__Entries shown__.
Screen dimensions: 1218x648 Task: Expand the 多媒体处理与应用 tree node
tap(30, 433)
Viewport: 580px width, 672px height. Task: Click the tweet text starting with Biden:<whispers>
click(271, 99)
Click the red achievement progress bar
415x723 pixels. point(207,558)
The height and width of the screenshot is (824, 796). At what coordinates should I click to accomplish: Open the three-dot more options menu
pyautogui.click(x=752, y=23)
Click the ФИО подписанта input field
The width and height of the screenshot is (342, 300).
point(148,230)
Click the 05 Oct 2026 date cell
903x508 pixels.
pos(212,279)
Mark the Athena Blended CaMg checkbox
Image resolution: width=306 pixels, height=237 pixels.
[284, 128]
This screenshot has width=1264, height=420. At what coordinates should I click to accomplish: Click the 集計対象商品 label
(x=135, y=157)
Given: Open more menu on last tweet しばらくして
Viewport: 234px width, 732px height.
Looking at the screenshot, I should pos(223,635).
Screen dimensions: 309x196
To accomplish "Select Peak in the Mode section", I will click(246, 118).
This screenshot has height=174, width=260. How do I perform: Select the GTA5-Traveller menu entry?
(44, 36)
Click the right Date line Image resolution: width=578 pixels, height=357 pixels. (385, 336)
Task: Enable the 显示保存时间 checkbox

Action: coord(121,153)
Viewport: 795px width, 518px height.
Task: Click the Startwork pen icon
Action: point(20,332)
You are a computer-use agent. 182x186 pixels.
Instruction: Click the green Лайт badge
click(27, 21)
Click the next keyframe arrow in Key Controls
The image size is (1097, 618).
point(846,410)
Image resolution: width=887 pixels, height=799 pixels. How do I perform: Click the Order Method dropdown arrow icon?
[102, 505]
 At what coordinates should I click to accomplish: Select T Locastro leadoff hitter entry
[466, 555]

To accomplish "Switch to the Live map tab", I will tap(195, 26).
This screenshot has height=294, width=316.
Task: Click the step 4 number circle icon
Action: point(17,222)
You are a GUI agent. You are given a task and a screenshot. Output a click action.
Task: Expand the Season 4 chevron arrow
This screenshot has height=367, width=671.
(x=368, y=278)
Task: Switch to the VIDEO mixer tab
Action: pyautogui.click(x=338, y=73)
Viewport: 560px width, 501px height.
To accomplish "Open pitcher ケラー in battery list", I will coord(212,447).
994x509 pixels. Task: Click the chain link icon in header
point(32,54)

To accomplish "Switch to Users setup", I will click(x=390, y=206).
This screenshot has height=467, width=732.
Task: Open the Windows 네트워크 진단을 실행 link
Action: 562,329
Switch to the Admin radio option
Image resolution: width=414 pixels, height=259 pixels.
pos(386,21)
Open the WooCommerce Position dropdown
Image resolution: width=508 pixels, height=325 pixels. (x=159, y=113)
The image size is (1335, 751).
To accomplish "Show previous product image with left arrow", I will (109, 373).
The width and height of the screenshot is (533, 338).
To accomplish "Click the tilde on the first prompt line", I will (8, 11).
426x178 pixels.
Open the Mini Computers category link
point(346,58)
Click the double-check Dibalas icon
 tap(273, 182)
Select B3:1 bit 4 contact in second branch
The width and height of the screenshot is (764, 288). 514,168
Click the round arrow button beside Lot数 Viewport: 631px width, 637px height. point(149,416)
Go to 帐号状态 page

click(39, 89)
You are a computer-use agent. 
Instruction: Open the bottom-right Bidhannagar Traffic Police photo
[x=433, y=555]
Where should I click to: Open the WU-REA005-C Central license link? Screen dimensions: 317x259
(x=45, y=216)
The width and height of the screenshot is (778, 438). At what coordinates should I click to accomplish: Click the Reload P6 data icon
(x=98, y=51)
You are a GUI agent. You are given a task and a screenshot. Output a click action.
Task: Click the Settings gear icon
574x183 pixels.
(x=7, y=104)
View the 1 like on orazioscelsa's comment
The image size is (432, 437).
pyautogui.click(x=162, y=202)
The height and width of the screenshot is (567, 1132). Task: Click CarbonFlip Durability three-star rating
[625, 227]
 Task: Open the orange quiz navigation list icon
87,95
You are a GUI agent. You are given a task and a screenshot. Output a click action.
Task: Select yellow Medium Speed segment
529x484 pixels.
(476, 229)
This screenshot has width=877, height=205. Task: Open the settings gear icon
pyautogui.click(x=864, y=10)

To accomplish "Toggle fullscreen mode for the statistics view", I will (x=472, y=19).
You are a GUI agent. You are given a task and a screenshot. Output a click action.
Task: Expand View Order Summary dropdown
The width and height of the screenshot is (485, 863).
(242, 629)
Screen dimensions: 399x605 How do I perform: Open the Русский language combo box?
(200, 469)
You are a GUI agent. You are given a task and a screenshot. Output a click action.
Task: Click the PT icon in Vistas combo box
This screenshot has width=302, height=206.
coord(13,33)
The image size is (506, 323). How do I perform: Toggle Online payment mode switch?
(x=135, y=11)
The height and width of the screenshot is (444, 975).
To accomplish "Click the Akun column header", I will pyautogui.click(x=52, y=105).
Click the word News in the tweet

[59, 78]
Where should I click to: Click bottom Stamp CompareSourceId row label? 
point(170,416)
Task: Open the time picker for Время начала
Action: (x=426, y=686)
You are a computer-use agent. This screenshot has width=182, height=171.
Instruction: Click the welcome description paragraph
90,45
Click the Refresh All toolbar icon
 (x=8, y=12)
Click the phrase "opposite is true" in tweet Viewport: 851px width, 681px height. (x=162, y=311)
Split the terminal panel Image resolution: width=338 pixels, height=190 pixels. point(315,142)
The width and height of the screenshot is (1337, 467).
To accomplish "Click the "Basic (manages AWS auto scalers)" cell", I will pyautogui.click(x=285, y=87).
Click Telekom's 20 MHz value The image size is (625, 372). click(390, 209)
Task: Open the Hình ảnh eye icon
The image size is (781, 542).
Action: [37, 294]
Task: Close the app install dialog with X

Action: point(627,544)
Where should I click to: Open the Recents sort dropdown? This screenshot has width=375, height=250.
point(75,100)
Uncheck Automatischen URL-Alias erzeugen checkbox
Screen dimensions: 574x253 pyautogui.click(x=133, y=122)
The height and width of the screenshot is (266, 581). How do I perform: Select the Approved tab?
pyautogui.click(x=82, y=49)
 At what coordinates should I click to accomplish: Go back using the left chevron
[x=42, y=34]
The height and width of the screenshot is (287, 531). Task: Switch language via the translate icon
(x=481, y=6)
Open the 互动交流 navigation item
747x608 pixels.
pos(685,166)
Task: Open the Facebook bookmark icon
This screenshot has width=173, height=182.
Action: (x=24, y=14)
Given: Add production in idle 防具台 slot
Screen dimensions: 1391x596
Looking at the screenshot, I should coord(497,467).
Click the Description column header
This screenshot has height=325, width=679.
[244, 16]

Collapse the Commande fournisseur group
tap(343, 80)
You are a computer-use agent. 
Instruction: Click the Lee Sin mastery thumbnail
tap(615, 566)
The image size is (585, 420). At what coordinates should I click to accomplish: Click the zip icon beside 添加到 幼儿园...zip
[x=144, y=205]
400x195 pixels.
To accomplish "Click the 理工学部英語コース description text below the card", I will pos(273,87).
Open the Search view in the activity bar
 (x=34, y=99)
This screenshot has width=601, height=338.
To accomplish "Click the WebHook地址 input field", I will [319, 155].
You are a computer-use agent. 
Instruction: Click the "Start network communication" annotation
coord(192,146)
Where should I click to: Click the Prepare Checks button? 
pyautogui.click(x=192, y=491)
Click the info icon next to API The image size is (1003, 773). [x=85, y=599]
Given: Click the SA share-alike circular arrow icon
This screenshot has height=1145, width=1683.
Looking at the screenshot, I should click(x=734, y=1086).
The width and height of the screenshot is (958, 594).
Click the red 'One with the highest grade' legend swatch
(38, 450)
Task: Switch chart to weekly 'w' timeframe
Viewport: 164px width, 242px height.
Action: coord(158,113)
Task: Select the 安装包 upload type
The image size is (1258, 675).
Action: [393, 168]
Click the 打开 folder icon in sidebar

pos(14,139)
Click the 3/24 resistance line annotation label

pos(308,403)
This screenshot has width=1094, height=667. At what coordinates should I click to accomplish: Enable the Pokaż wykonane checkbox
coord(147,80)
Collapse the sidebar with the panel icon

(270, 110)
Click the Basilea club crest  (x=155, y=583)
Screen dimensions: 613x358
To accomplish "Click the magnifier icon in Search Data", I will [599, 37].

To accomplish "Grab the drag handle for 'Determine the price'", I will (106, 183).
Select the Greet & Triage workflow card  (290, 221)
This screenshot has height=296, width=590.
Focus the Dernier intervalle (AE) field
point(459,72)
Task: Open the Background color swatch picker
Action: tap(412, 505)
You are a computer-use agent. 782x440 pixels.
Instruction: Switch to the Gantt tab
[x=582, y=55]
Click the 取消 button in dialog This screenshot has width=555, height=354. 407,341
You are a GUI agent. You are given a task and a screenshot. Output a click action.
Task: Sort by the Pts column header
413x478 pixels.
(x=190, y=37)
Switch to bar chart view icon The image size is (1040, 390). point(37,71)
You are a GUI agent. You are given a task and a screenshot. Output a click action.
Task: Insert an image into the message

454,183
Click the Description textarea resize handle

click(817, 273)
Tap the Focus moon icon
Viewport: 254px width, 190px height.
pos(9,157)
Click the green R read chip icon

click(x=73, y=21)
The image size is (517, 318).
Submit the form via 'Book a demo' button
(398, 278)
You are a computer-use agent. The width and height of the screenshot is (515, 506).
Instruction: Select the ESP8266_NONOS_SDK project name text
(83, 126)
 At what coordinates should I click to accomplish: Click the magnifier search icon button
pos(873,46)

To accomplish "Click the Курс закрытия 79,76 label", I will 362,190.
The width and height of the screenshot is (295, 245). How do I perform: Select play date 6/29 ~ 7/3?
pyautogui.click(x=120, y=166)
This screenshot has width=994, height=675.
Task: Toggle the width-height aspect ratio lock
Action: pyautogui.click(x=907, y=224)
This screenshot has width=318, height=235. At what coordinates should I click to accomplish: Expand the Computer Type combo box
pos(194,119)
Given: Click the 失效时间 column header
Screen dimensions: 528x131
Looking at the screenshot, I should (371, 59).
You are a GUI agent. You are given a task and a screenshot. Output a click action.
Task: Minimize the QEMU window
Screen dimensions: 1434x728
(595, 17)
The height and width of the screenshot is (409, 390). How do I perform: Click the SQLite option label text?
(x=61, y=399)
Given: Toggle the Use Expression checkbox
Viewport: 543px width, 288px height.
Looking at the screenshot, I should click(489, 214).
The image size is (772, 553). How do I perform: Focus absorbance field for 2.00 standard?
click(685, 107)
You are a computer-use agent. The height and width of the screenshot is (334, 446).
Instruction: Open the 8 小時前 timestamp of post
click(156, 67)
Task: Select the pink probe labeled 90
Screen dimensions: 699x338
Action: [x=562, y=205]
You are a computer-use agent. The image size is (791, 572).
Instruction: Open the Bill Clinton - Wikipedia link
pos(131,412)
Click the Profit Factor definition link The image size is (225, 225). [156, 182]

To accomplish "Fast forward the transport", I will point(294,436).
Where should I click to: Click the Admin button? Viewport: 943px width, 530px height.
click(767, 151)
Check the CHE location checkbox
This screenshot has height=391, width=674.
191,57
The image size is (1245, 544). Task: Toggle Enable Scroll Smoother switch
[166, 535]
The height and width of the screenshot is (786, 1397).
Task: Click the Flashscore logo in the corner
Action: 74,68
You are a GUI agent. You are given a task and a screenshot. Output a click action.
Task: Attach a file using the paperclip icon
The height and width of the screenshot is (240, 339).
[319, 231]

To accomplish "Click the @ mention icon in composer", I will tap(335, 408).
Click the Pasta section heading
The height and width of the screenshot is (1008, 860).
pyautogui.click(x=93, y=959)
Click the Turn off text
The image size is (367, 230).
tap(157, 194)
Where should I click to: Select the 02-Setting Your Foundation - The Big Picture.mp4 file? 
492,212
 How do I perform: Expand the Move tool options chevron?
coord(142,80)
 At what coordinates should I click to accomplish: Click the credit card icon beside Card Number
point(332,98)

__Task to complete__. Within the listing above, give again exactly every line from the line with "Click the round" through the line with "The height and width of the screenshot is (444, 975).", both included, and no other line.

__Solution for this problem__.
Click the round arrow button beside Lot数 Viewport: 631px width, 637px height. point(149,416)
Go to 帐号状态 page

click(39, 89)
You are a computer-use agent. 
Instruction: Open the bottom-right Bidhannagar Traffic Police photo
[x=433, y=555]
Where should I click to: Open the WU-REA005-C Central license link? Screen dimensions: 317x259
(x=45, y=216)
The width and height of the screenshot is (778, 438). At what coordinates should I click to accomplish: Click the Reload P6 data icon
(x=98, y=51)
You are a GUI agent. You are given a task and a screenshot. Output a click action.
Task: Click the Settings gear icon
574x183 pixels.
(x=7, y=104)
View the 1 like on orazioscelsa's comment
The image size is (432, 437).
pyautogui.click(x=162, y=202)
The height and width of the screenshot is (567, 1132). Task: Click CarbonFlip Durability three-star rating
[625, 227]
 Task: Open the orange quiz navigation list icon
87,95
You are a GUI agent. You are given a task and a screenshot. Output a click action.
Task: Select yellow Medium Speed segment
529x484 pixels.
(476, 229)
This screenshot has width=877, height=205. Task: Open the settings gear icon
pyautogui.click(x=864, y=10)

To accomplish "Toggle fullscreen mode for the statistics view", I will (x=472, y=19).
You are a GUI agent. You are given a task and a screenshot. Output a click action.
Task: Expand View Order Summary dropdown
The width and height of the screenshot is (485, 863).
(242, 629)
Screen dimensions: 399x605 How do I perform: Open the Русский language combo box?
(200, 469)
You are a GUI agent. You are given a task and a screenshot. Output a click action.
Task: Click the PT icon in Vistas combo box
This screenshot has width=302, height=206.
coord(13,33)
The image size is (506, 323). How do I perform: Toggle Online payment mode switch?
(x=135, y=11)
The height and width of the screenshot is (444, 975).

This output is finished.